EXERCISE - The answer must restate every record word for word.

SUPPLIED DATA -
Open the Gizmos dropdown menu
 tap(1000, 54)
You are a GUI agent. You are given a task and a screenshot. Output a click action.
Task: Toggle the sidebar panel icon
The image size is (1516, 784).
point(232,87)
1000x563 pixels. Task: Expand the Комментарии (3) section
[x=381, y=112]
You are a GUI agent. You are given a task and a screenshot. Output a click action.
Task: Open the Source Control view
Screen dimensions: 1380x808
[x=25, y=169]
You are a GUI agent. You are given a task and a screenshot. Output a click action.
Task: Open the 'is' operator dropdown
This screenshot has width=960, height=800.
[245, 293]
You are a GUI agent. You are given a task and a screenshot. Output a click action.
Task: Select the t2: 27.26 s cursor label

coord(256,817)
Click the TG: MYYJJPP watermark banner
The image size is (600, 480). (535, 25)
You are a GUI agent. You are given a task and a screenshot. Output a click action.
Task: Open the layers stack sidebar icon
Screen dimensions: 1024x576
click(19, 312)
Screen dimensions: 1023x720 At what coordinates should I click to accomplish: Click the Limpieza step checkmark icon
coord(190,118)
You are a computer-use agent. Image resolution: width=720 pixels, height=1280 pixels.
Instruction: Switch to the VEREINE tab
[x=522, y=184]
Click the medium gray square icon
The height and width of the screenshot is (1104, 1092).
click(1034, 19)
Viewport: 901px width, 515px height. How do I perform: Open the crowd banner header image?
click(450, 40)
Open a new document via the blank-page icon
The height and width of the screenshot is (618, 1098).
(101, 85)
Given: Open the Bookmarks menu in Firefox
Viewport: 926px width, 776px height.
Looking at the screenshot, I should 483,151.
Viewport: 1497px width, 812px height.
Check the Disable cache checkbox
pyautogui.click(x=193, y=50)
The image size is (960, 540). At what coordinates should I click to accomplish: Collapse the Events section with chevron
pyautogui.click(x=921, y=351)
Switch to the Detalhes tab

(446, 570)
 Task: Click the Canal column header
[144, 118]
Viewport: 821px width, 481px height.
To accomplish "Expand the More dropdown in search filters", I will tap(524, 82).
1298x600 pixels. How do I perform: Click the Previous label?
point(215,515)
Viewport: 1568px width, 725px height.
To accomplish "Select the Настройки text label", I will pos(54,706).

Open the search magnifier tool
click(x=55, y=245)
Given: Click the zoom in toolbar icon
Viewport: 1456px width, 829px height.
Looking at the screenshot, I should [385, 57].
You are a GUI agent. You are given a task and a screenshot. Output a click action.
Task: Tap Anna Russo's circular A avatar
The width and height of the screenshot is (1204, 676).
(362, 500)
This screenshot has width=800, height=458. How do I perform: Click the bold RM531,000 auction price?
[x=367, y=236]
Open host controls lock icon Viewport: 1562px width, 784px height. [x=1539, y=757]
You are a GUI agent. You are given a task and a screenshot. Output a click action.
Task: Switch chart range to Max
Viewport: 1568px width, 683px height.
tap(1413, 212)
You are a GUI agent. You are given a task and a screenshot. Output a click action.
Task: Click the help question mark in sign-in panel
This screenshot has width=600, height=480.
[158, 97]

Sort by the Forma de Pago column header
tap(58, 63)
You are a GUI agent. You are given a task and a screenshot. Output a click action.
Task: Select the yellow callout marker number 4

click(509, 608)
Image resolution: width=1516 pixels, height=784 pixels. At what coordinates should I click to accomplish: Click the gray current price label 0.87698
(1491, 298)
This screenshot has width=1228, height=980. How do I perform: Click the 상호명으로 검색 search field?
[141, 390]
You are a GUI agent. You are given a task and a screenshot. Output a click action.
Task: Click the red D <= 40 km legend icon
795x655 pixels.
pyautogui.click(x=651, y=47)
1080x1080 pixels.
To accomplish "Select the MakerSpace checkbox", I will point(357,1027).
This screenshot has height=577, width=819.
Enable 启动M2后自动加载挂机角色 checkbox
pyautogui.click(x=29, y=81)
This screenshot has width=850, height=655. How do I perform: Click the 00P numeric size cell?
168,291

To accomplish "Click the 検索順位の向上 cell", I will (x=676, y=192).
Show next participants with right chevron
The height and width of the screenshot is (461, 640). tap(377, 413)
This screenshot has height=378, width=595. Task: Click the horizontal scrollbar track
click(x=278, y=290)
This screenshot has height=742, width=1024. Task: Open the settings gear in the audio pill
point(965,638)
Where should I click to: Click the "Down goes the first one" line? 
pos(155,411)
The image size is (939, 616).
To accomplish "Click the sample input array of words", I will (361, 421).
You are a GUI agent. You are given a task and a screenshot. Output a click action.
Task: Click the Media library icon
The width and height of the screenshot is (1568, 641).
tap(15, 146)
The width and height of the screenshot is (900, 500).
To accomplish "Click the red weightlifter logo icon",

SOLUTION FOR THIS PROBLEM -
Open the Gizmos dropdown menu
 tap(1000, 54)
You are a GUI agent. You are given a task and a screenshot. Output a click action.
Task: Toggle the sidebar panel icon
The image size is (1516, 784).
point(232,87)
1000x563 pixels. Task: Expand the Комментарии (3) section
[x=381, y=112]
You are a GUI agent. You are given a task and a screenshot. Output a click action.
Task: Open the Source Control view
Screen dimensions: 1380x808
[x=25, y=169]
You are a GUI agent. You are given a task and a screenshot. Output a click action.
Task: Open the 'is' operator dropdown
This screenshot has width=960, height=800.
[245, 293]
You are a GUI agent. You are given a task and a screenshot. Output a click action.
Task: Select the t2: 27.26 s cursor label

coord(256,817)
Click the TG: MYYJJPP watermark banner
The image size is (600, 480). (535, 25)
You are a GUI agent. You are given a task and a screenshot. Output a click action.
Task: Open the layers stack sidebar icon
Screen dimensions: 1024x576
click(19, 312)
Screen dimensions: 1023x720 At what coordinates should I click to accomplish: Click the Limpieza step checkmark icon
coord(190,118)
You are a computer-use agent. Image resolution: width=720 pixels, height=1280 pixels.
Instruction: Switch to the VEREINE tab
[x=522, y=184]
Click the medium gray square icon
The height and width of the screenshot is (1104, 1092).
click(1034, 19)
Viewport: 901px width, 515px height. How do I perform: Open the crowd banner header image?
click(450, 40)
Open a new document via the blank-page icon
The height and width of the screenshot is (618, 1098).
(101, 85)
Given: Open the Bookmarks menu in Firefox
Viewport: 926px width, 776px height.
Looking at the screenshot, I should 483,151.
Viewport: 1497px width, 812px height.
Check the Disable cache checkbox
pyautogui.click(x=193, y=50)
The image size is (960, 540). At what coordinates should I click to accomplish: Collapse the Events section with chevron
pyautogui.click(x=921, y=351)
Switch to the Detalhes tab

(446, 570)
 Task: Click the Canal column header
[144, 118]
Viewport: 821px width, 481px height.
To accomplish "Expand the More dropdown in search filters", I will tap(524, 82).
1298x600 pixels. How do I perform: Click the Previous label?
point(215,515)
Viewport: 1568px width, 725px height.
To accomplish "Select the Настройки text label", I will pos(54,706).

Open the search magnifier tool
click(x=55, y=245)
Given: Click the zoom in toolbar icon
Viewport: 1456px width, 829px height.
Looking at the screenshot, I should [385, 57].
You are a GUI agent. You are given a task and a screenshot. Output a click action.
Task: Tap Anna Russo's circular A avatar
The width and height of the screenshot is (1204, 676).
(362, 500)
This screenshot has width=800, height=458. How do I perform: Click the bold RM531,000 auction price?
[x=367, y=236]
Open host controls lock icon Viewport: 1562px width, 784px height. [x=1539, y=757]
You are a GUI agent. You are given a task and a screenshot. Output a click action.
Task: Switch chart range to Max
Viewport: 1568px width, 683px height.
tap(1413, 212)
You are a GUI agent. You are given a task and a screenshot. Output a click action.
Task: Click the help question mark in sign-in panel
This screenshot has width=600, height=480.
[158, 97]

Sort by the Forma de Pago column header
tap(58, 63)
You are a GUI agent. You are given a task and a screenshot. Output a click action.
Task: Select the yellow callout marker number 4

click(509, 608)
Image resolution: width=1516 pixels, height=784 pixels. At what coordinates should I click to accomplish: Click the gray current price label 0.87698
(1491, 298)
This screenshot has width=1228, height=980. How do I perform: Click the 상호명으로 검색 search field?
[141, 390]
You are a GUI agent. You are given a task and a screenshot. Output a click action.
Task: Click the red D <= 40 km legend icon
795x655 pixels.
pyautogui.click(x=651, y=47)
1080x1080 pixels.
To accomplish "Select the MakerSpace checkbox", I will point(357,1027).
This screenshot has height=577, width=819.
Enable 启动M2后自动加载挂机角色 checkbox
pyautogui.click(x=29, y=81)
This screenshot has width=850, height=655. How do I perform: Click the 00P numeric size cell?
168,291

To accomplish "Click the 検索順位の向上 cell", I will (x=676, y=192).
Show next participants with right chevron
The height and width of the screenshot is (461, 640). tap(377, 413)
This screenshot has height=378, width=595. Task: Click the horizontal scrollbar track
click(x=278, y=290)
This screenshot has height=742, width=1024. Task: Open the settings gear in the audio pill
point(965,638)
Where should I click to: Click the "Down goes the first one" line? 
pos(155,411)
The image size is (939, 616).
To accomplish "Click the sample input array of words", I will (361, 421).
You are a GUI agent. You are given a task and a screenshot. Output a click action.
Task: Click the Media library icon
The width and height of the screenshot is (1568, 641).
tap(15, 146)
The width and height of the screenshot is (900, 500).
To accomplish "Click the red weightlifter logo icon",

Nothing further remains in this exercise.